The fall of the Silicon Valley Bank has seen the emergence of a name: that of Peter Thiel, the ideal villain of the Internet era. Co-founder of PayPal, creator of a despicable spy, big data and counter-terrorism agency called Palantir, useful to both governments and investors, former partner of Elon Musk with whom he never got along, he is, above all, a visionary investor. It is with his money that Airbnb, Facebook, Spotify, and a bunch of other logos that you can see as soon as the screen of a mobile device lights up. All this via various investment tools, in particular Founders Fund, a company that injects thousands of millions of euros into more than 80 consolidated technologies (including Elon Musk's SpaceX and Neuralink, or Thiel's own famous Palantir).

Founders Fund is one of the few that managed to get all its money out of Silicon Valley Bank before the U.S. regulator halted its operations and took control of the 16th largest bank in the United States. This move, imitated by other investors, accelerated SVB's fall. Since then, Peter Thiel has been blamed for one of the biggest banking crises since 2008. But in this case, he is not the villain of the story.

A few days ago, when SVB's problems were not yet public, his fund, as well as the start-ups and investment firms that had entrusted it with more than €175,000 million, faced a revenue problem. A rather serious problem: after going around to his investors asking for capital, the money didn't show up on the fund as expected. Other companies have had one-off problems with salary payments or blank transfers, simple glitches. But what happened with Founders Found was that everything happened at once: huge sums of money, from separate sources, stopped flowing into SVB's accounts. 

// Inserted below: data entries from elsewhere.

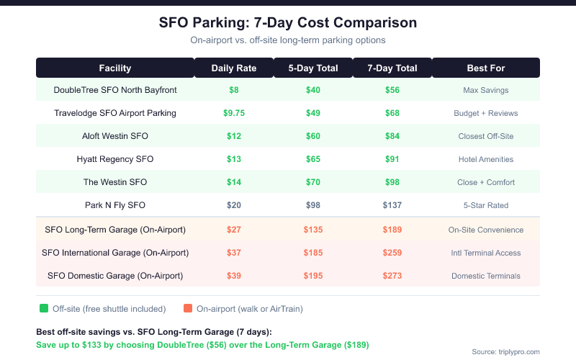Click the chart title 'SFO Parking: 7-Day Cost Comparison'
tap(288, 22)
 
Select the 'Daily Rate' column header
tap(233, 68)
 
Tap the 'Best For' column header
tap(485, 68)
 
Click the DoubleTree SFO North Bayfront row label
tap(115, 90)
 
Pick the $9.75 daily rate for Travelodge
tap(233, 113)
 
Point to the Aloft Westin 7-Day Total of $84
tap(392, 136)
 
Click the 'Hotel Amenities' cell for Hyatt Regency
tap(485, 159)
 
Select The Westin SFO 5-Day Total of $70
tap(312, 182)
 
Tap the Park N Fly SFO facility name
tap(115, 205)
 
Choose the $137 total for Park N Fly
tap(392, 205)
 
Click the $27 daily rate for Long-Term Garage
tap(233, 230)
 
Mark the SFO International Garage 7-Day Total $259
tap(392, 253)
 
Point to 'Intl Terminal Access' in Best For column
tap(485, 253)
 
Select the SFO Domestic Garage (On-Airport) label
tap(115, 276)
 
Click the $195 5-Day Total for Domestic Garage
tap(312, 276)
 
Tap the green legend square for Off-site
tap(44, 309)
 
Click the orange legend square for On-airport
tap(188, 309)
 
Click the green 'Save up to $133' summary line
tap(202, 346)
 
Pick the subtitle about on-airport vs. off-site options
tap(288, 40)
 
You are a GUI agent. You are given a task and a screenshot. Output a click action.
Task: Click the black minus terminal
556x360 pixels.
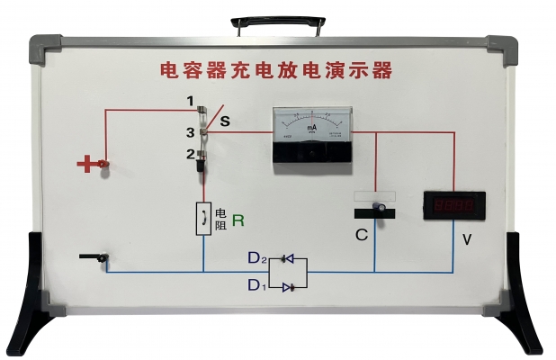click(93, 259)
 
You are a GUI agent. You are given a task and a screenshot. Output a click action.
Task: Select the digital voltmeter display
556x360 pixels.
click(454, 206)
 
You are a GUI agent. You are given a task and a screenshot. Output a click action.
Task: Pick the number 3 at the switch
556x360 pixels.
click(191, 132)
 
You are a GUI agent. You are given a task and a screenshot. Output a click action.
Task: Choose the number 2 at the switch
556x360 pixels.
click(191, 154)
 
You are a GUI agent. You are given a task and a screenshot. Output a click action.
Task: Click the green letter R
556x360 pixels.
click(238, 219)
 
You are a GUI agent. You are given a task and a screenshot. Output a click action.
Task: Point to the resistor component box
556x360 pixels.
click(203, 218)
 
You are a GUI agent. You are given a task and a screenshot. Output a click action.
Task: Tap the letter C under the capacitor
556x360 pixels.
click(361, 236)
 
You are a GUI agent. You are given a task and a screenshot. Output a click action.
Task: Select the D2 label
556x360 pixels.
click(258, 258)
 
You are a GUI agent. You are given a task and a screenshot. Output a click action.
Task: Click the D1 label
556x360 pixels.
click(258, 285)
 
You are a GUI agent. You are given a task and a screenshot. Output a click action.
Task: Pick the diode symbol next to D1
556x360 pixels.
click(287, 287)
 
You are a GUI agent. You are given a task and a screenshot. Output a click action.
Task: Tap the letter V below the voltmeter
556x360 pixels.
click(466, 239)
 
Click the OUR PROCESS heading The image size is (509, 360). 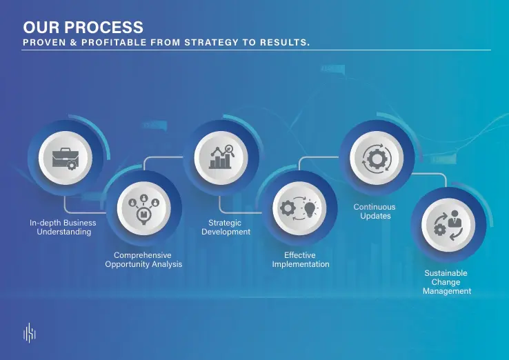(83, 28)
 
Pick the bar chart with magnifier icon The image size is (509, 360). (221, 157)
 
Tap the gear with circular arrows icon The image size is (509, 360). (377, 159)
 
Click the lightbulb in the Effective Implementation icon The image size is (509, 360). (310, 209)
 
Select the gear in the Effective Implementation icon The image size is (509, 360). (288, 208)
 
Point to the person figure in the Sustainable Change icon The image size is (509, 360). (455, 219)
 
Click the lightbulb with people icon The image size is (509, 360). (143, 208)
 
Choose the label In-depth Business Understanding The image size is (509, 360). (63, 227)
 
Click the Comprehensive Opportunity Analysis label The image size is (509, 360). (143, 260)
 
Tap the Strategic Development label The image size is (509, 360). (226, 227)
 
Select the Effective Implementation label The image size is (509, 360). (301, 260)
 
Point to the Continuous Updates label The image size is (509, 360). (375, 211)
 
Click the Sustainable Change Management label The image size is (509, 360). (447, 282)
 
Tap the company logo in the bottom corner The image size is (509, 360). (29, 332)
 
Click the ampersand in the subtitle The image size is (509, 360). (74, 42)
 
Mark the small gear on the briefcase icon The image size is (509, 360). (72, 166)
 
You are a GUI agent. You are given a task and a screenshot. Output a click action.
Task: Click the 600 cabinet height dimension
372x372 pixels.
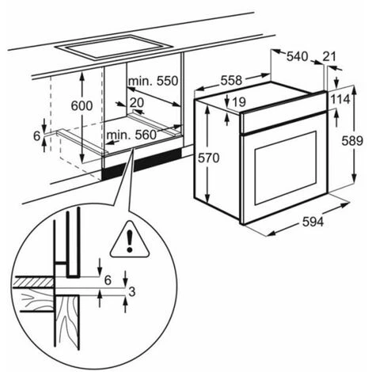tap(82, 106)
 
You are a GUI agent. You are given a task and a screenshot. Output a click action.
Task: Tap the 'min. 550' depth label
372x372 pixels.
tap(153, 81)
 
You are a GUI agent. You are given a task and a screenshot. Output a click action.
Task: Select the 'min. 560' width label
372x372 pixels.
tap(131, 135)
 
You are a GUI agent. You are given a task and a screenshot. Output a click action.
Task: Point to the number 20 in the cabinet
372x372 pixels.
tap(137, 103)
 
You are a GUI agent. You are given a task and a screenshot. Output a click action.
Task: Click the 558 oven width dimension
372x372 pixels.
tap(231, 80)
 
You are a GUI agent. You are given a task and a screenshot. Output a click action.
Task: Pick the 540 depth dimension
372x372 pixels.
tap(297, 56)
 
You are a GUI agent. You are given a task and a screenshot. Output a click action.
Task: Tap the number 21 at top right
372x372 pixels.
tap(329, 56)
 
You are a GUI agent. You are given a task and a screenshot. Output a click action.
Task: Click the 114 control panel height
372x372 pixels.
tap(340, 100)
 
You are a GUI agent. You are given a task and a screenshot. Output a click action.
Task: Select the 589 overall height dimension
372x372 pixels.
tap(352, 141)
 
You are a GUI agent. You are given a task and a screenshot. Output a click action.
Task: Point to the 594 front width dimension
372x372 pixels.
tap(313, 222)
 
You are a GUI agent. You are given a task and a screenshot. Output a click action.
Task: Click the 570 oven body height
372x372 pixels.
tap(209, 158)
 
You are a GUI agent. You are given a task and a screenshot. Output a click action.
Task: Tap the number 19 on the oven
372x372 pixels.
tap(239, 102)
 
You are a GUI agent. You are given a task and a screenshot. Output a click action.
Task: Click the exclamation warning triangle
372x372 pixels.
tap(130, 240)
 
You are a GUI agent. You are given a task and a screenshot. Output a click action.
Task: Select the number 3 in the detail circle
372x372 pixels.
tap(132, 291)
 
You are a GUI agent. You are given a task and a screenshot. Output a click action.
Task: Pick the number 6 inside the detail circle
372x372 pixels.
tap(108, 280)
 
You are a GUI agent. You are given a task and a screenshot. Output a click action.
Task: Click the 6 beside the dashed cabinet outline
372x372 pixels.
tap(36, 136)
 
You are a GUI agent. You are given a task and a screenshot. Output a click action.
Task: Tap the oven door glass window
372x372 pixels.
tap(286, 168)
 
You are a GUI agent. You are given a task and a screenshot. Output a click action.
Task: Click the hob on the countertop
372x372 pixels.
tap(114, 47)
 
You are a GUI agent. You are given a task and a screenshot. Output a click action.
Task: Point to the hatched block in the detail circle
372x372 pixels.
tap(33, 283)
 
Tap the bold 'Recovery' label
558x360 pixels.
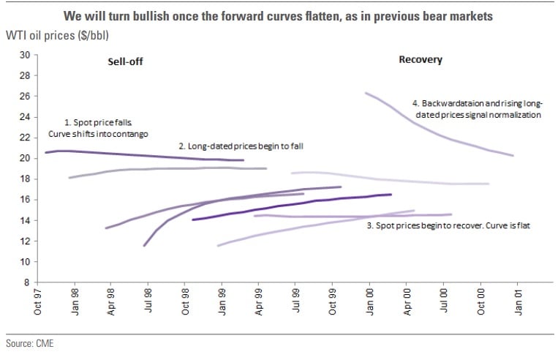(421, 60)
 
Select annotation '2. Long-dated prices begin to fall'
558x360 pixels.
(241, 146)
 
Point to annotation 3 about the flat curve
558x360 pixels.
(448, 226)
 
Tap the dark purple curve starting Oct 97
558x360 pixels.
(146, 155)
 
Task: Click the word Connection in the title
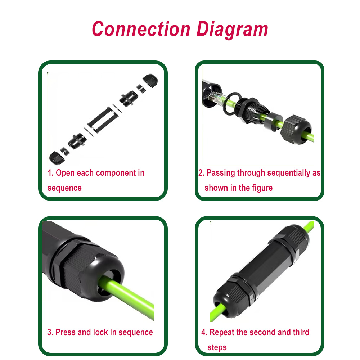coord(141,29)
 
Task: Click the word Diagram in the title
coord(232,30)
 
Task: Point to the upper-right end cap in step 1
coord(150,80)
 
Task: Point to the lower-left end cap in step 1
coord(57,158)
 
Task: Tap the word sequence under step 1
coord(64,188)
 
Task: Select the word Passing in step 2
coord(221,173)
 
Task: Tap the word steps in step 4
coord(217,348)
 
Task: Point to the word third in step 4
coord(301,332)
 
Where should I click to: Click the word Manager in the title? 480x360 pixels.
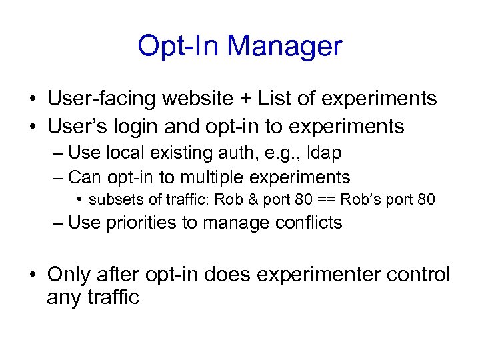[x=285, y=46]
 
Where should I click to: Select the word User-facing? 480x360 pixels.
[x=101, y=99]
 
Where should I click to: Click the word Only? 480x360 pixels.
[x=69, y=275]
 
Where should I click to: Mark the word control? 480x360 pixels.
[x=419, y=275]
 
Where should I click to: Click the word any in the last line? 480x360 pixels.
[x=64, y=297]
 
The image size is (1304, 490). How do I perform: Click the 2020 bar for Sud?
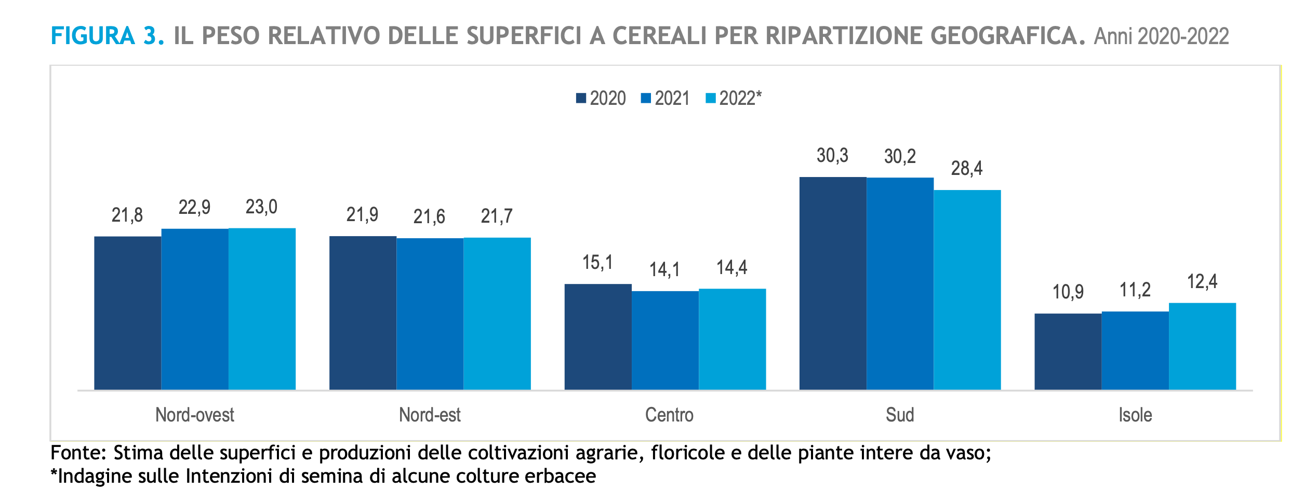point(833,283)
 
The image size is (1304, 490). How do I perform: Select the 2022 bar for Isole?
point(1202,346)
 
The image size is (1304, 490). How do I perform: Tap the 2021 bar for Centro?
point(665,341)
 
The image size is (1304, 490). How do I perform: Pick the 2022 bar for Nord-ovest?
point(262,309)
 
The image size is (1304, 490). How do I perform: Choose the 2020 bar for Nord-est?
point(363,313)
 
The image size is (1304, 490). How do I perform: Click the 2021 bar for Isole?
point(1135,350)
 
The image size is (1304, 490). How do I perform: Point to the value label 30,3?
point(832,156)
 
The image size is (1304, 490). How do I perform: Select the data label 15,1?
point(597,263)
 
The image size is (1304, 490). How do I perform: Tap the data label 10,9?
point(1068,292)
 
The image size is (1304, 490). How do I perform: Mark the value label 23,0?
point(261,207)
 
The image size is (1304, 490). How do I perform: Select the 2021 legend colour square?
point(646,98)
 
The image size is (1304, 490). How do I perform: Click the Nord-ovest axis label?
point(195,415)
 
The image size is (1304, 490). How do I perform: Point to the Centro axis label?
point(669,415)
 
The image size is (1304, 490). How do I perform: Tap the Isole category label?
point(1135,415)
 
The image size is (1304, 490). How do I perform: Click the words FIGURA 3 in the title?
point(107,36)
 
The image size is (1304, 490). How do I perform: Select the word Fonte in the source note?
point(78,453)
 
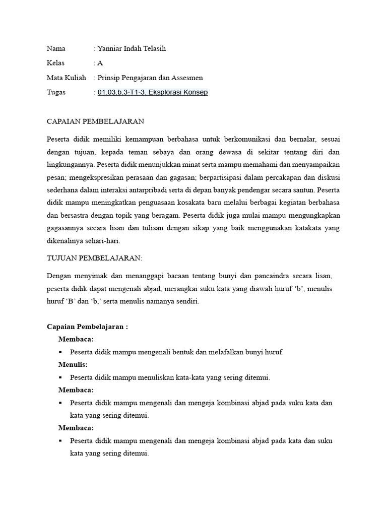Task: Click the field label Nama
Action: tap(56, 48)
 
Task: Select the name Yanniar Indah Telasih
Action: tap(131, 48)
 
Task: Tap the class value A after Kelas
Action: tap(100, 63)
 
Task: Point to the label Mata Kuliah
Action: tap(67, 78)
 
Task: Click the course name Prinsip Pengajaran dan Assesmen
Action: tap(150, 78)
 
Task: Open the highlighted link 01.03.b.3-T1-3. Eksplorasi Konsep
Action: tap(153, 92)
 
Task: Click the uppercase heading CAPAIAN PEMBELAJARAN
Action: tap(95, 121)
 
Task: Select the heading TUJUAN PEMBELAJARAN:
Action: tap(94, 258)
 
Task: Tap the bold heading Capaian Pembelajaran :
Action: tap(87, 327)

It was this non-event that prompted Peter Thiel to make one of his legendary hasty decisions: rush everything out the door, just in case. In an entrepreneurial ecosystem like Silicon Valley, this action by Founders Fund set off a cascade that destroyed the bank: everyone tried to get their money out at the same time, something no bank, whether it specializes in startups, or is a traditional institution, can survive. But it doesn't matter who started the stampede. The result is the same: Silicon Valley Bank, after 40 years of history, has finally succumbed.




A different kind of bank

In the early 1980s, a Stanford entrepreneurship professor, two financiers and a banker realized that the world was changing. Companies born in the mist of technological development were calling for a different kind of financing to get a new economy going. The model we know today as the start-up is in the making. For several years, the idea has been brewing in the mind of Professor Bob Medearis. It took shape during a poker game in a small office in Menlo Park, in what would become, years later, the headquarters of Facebook. "The original idea," Medearis told a conference at the Museum of Computer History (Google's headquarters), "... came from my students, who literally wanted to find a way to get money to support new ideas." So in 1983, in the midst of a regulatory change spurred on by President Ronald Reagan, Silicon Valley Bank was born. It was one of 72 banks to open that year in California. One of more than 400 banks born in 1983 in the United States, with Reagan's blessing. 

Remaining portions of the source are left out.